I hope you were able to learn a little more about meditation, some of the different types of meditation along with benefits of meditation for mental health.  

In my quest for good health with ease I need to remember to find the time for the things that can improve my overall health and well-being.  It can be easy, fun, and enlightening.  So far I’m really having fun with it.

I would really love to hear about your experience with meditation.  What is your favorite style of meditation?  Are you able to meditate for longer than 7 minutes?  I would love for you to leave your comments below.  
                                                      I am grateful you are here.


Madhuleena roy Chowdhury, BA, “5 Health Benefits of Daily Meditation According to Science”,

Jesse Shiller, “30 Weeks of Mudras – The Gyan Mudra”, (June 24, 2020)

8 thoughts on “Benefits of Meditation for Mental Health”

  1. This was very interesting. It’s funny, but I just read another post about mindfullness, so your article complements it nicely. I would like to do the mindfullness meditation.
    I used to meditate more regularly, but I stopped doing it. I should start it again. You are right when you say that we can make the time. 7 minutes of your day can be fit in any time.
    I found the info about the mudras very interesting. I did not know about that, so I am glad I learned that. When you put your hands together like that during meditation, you can certainly feel a lot of energy flowing through it, well, I usually do 😉

    • Hi Christine, thank you so much for your visit to my site. I agree with there
      being a strong energy when doing the prayer mudra. There is a very interesting
      energy “test” you can do with your hands to be able to feel energy. I’ll have
      to bring that up in an upcoming article. It’s really cool to feel.

      Thank you again and all the best,

  2. Mindfulness meditation – I just did that this morning during a Zoom meeting I attended for work. We were working on promoting personal wellness during this COVID-19 pandemic. When I finally was able to focus on my breathing and stop my racing thoughts and ignore outside noises, it truly was relaxing and grounded me.
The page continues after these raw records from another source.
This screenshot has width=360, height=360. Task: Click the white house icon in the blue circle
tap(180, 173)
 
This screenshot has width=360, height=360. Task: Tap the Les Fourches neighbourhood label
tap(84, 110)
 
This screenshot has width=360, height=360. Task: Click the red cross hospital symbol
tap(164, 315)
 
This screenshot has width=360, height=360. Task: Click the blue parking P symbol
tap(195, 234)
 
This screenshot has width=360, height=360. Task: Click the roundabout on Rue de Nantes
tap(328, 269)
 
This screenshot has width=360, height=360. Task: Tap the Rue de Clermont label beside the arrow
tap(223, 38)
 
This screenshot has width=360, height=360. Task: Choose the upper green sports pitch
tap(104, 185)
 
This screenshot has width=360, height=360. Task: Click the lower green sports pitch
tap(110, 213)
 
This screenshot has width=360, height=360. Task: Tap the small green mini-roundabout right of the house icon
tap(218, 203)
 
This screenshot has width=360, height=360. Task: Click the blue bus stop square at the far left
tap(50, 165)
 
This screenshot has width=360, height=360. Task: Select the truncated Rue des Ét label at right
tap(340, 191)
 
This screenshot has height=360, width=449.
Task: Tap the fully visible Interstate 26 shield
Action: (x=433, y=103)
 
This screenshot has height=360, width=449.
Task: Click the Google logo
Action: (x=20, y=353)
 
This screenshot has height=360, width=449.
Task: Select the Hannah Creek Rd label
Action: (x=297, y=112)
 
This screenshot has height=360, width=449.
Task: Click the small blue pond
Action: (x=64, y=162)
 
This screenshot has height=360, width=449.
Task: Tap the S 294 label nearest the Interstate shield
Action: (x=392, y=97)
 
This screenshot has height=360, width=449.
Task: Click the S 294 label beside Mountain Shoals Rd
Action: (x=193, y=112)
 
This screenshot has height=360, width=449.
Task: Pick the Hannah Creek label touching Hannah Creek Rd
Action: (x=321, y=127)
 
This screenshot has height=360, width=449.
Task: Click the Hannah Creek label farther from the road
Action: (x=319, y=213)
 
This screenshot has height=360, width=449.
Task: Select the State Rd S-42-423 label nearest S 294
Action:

    I will continue to work on this. I think first thing in the morning would be beneficial – like before I get up from bed instead of checking my phone. It will help me start my day better.

    I totally believe in meditation for your mental health. Our mental health matters. Why did you chose 7 mins? Is that the magic number to meditate for? Just wondering.

    • Hi Dana, I really appreciate your visit to my site. I am also grateful you took the
      time to leave a great comment and question. Seven minutes was purely by choice. When
      I meditate I ask Alexa (Amazon Echo) to set the alarm for however many minutes I need. It just
      so happened to be 6:53 a.m. so I told her to let me know when seven minutes is up. I have
      to start slow as I have so many amazing things I am working on they are all I want to be
      doing. No magic number involved.
      All the best to you and good luck with your meditation. It’s so worth it!

  3. This is a great guide! I have been interested in learning meditation but didn’t know where to start. Just like everything else in life I just have to make the time to do it. You make a great point that I never considered and you could meditate in your car on your lunch break. I always thought of meditating as a peaceful room with no distractions, but why not a car?

    Thank you for all the ideas and laying out what the different types of meditation are exactly.

    • Hello Tyler, thank you so much for checking out my site. I’m really pleased you
      were able to find some benefit from the article.
      I wish you much success in your meditation journey.


  4. Hi Teresa,

    Thank you for this article. I agree with what you said completely. Meditation is a powerful tool we can use to let go of stress and anxiety. I have only started to meditate 3 months ago due to Corona Virus, just having more time to work on myself. I can say that I already feel how my anxiety is decreasing.

    Thank you for this article.

    • Hello Yoana, thank you so very much for visiting my site. I am really glad to hear
      you have found meditation to be a helpful catalyst for your anxiety. I’m grateful
      you were able to have the time to discover this.